··· Exercise materials ···

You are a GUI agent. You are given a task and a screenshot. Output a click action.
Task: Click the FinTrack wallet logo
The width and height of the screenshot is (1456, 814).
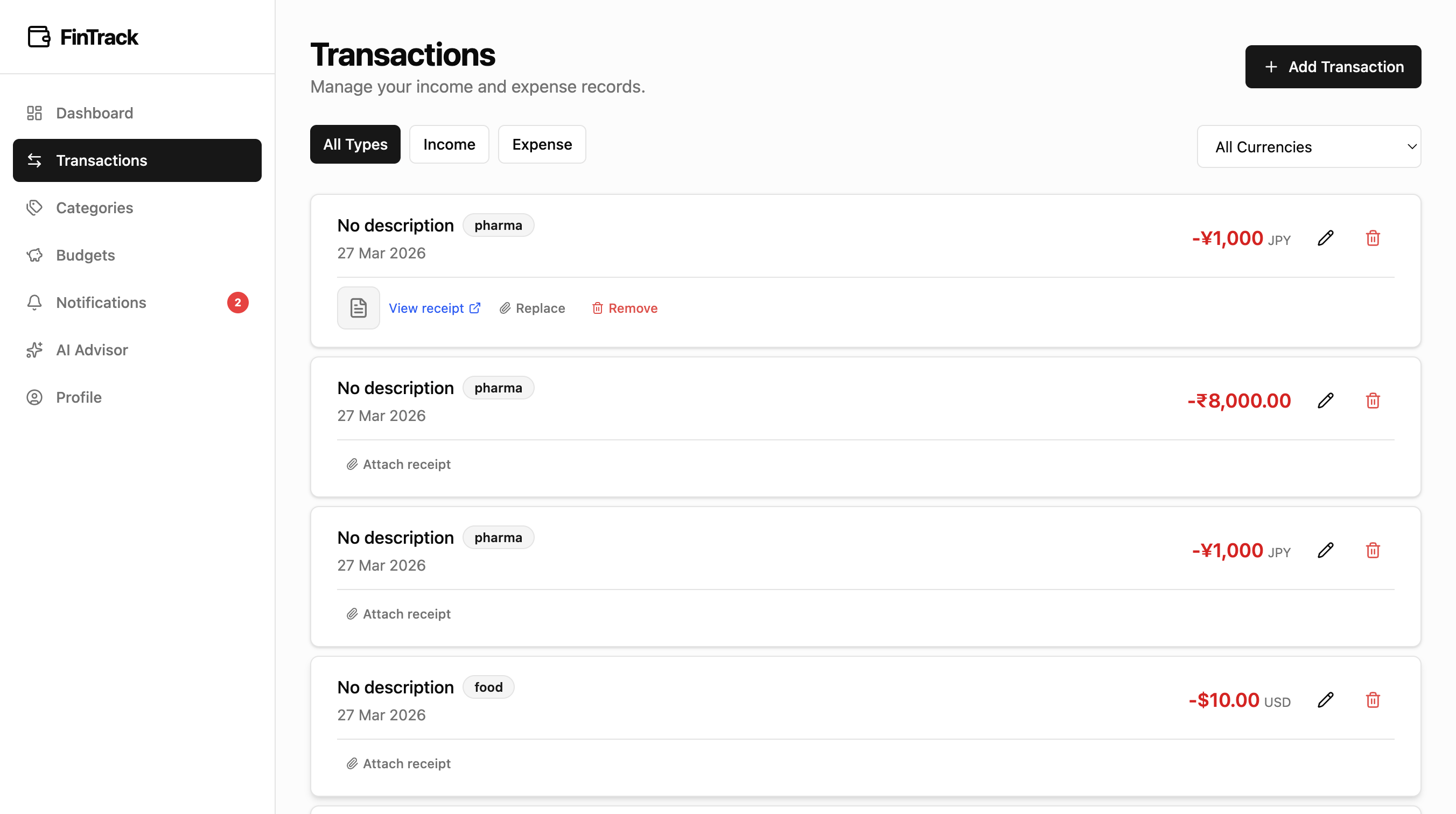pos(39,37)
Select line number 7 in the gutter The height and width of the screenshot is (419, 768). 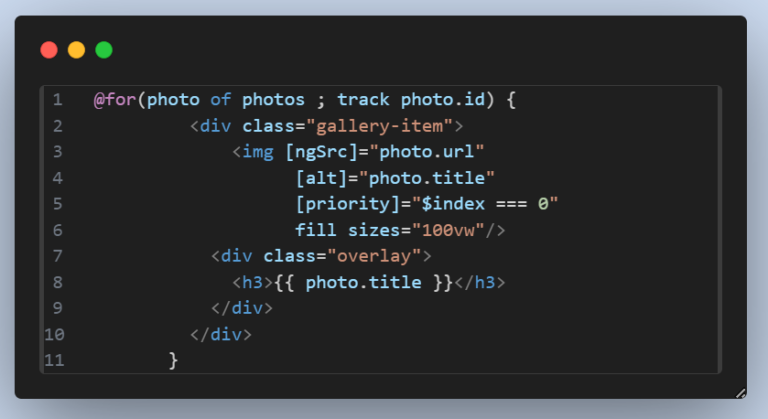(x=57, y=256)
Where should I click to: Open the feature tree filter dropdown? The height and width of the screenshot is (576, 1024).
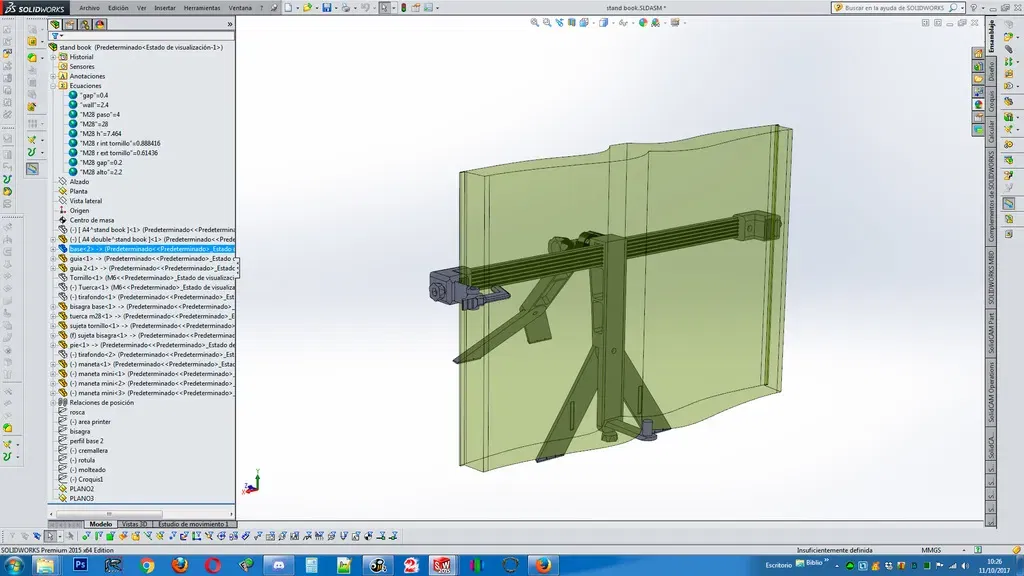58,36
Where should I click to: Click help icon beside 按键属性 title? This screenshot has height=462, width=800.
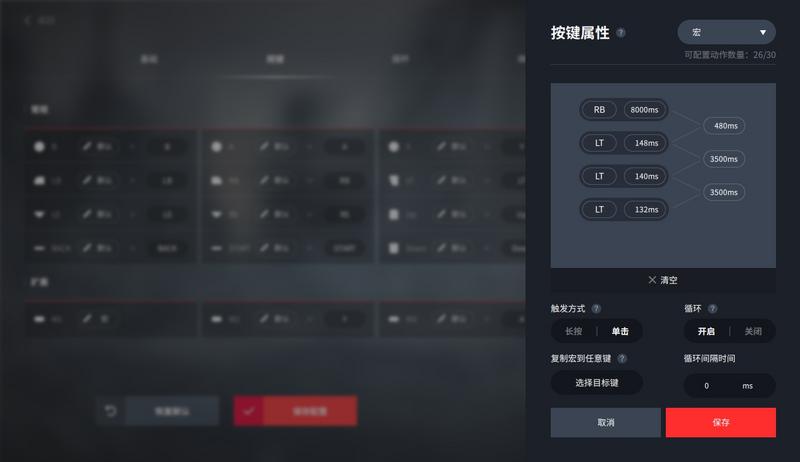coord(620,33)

···
··· Exercise materials ···

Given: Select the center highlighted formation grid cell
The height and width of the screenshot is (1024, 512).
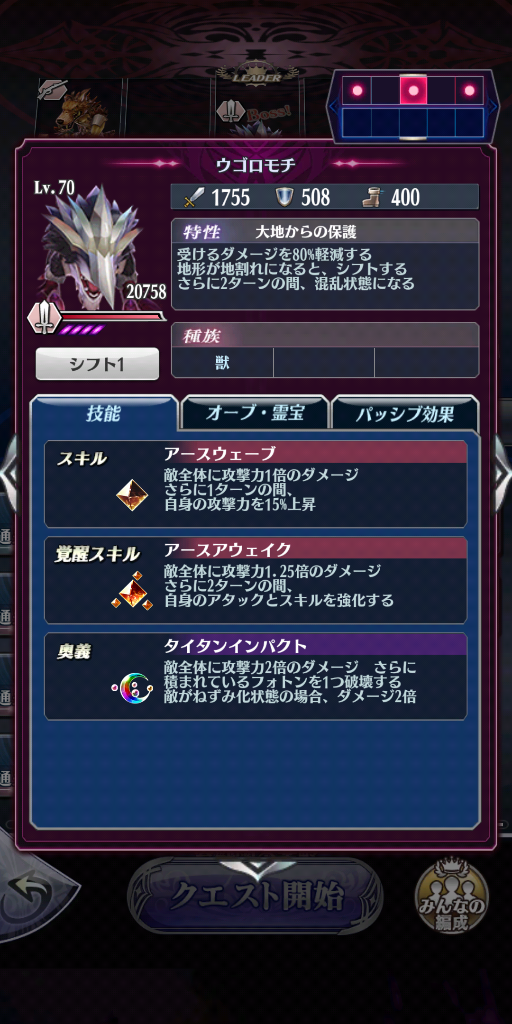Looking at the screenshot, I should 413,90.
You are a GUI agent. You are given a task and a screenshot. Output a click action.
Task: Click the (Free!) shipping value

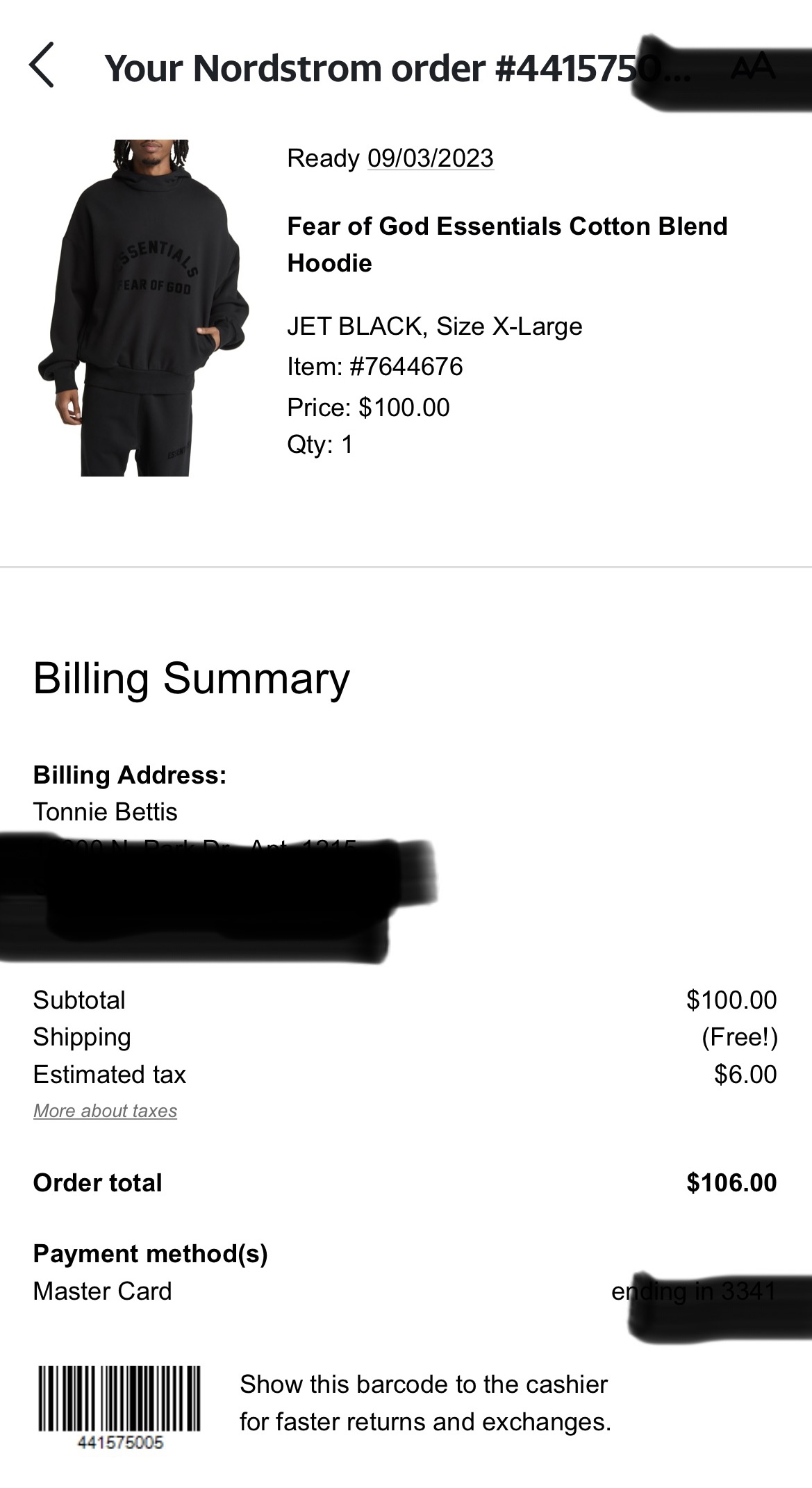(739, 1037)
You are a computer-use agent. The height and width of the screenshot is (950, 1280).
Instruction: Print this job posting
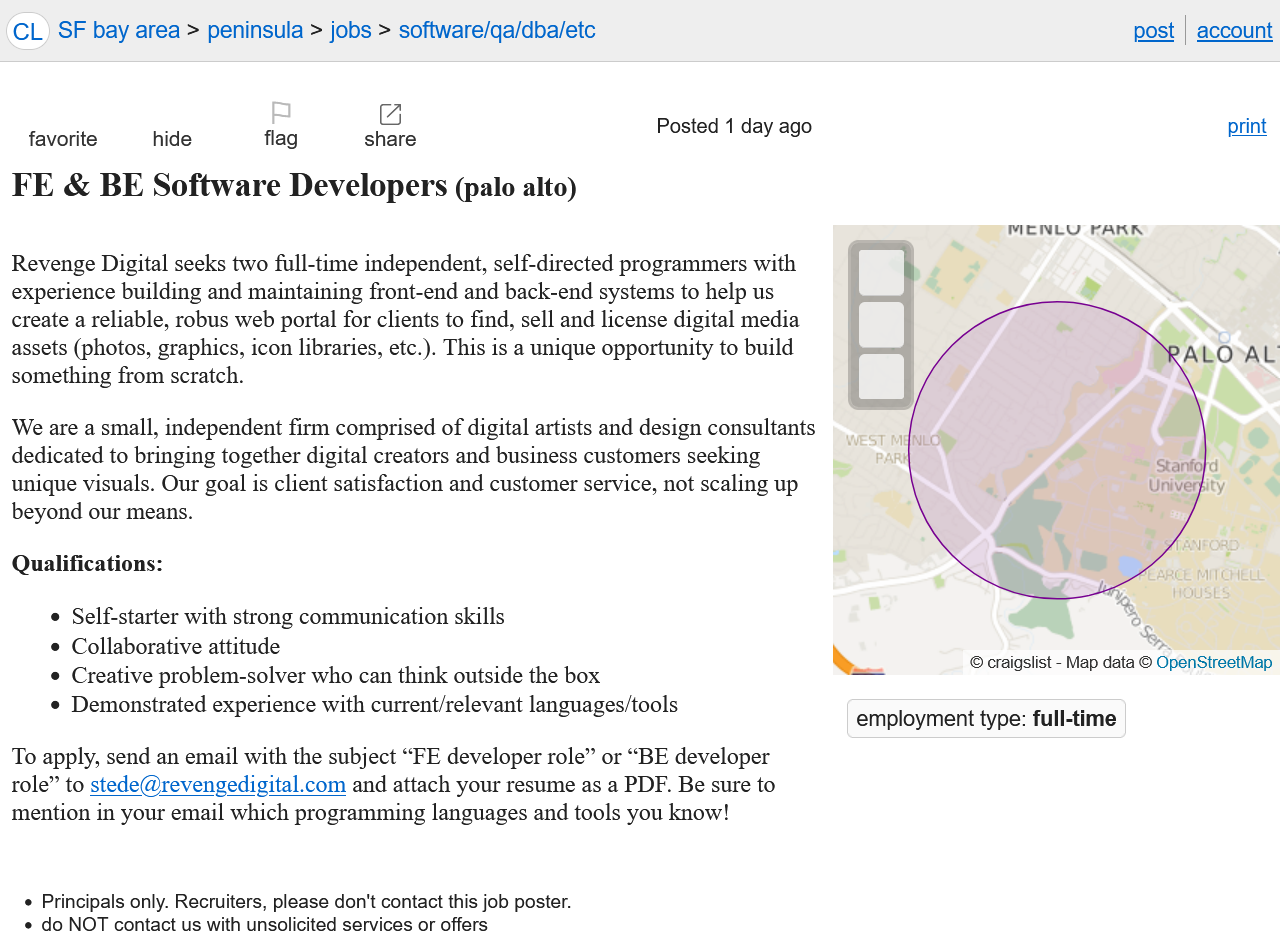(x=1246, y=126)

···
··· Exercise materials ···

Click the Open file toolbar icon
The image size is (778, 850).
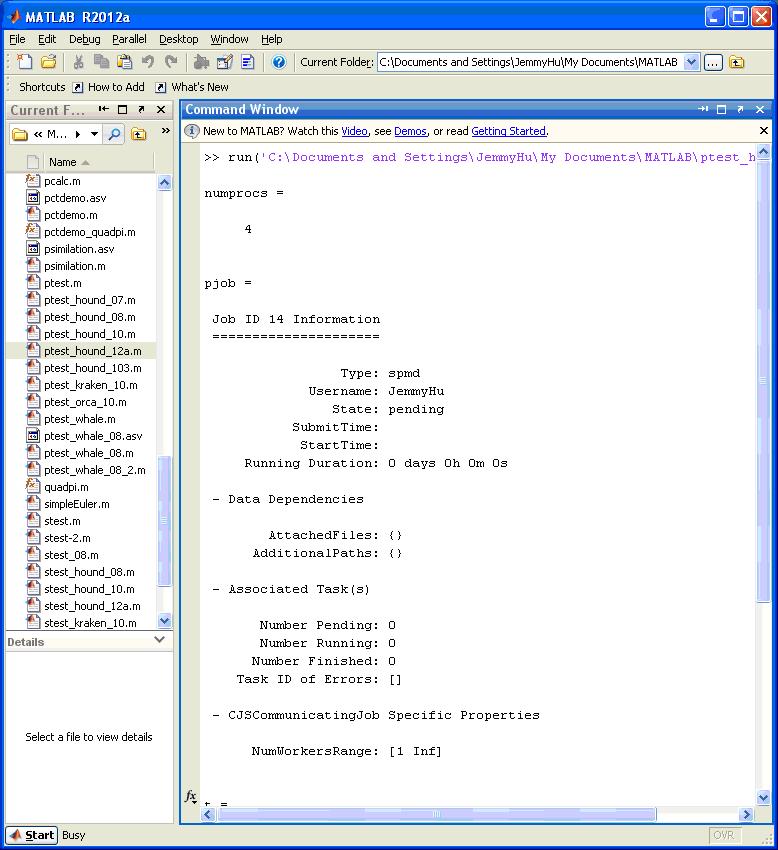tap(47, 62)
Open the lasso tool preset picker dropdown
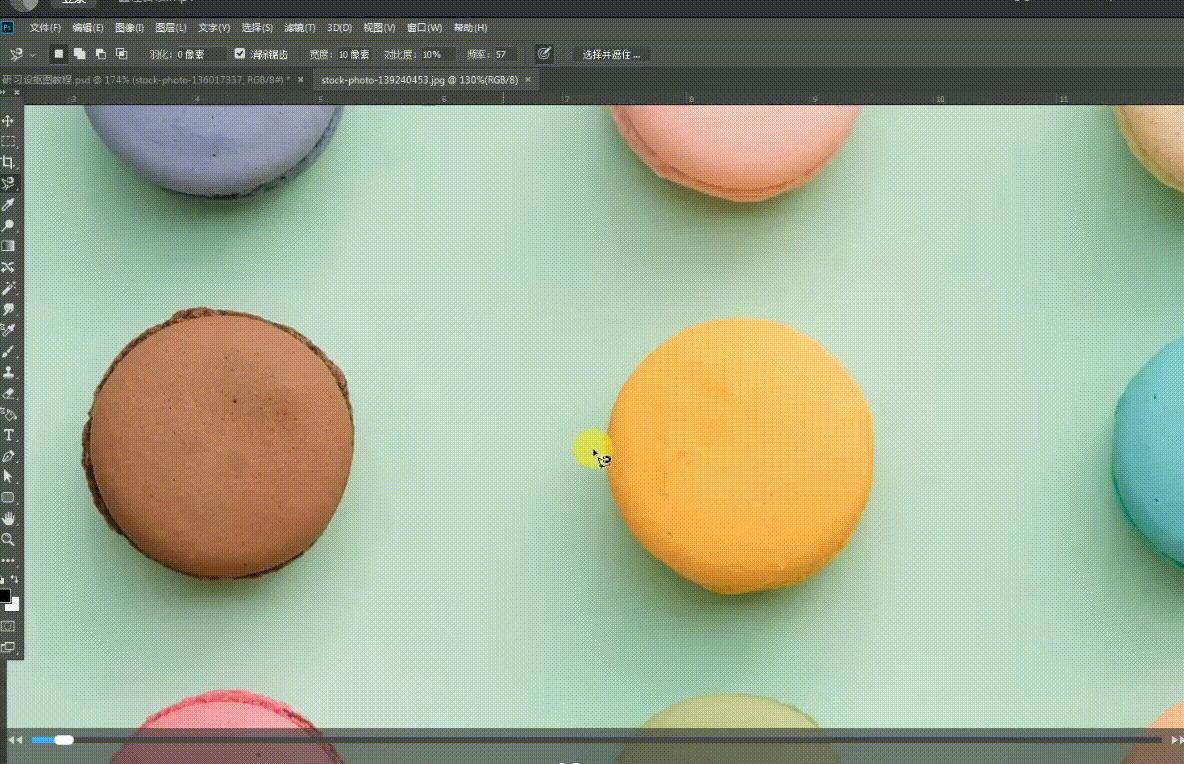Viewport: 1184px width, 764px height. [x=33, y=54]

···

* [What to work on]: Repeat the lines from the one containing "Click the Open file toolbar icon" through the one containing "Viewport: 1184px width, 764px", inclusive, leaving out the pictures.

* [Task response]:
Click the Open file toolbar icon
The image size is (778, 850).
tap(47, 62)
Open the lasso tool preset picker dropdown
Viewport: 1184px width, 764px height. [x=33, y=54]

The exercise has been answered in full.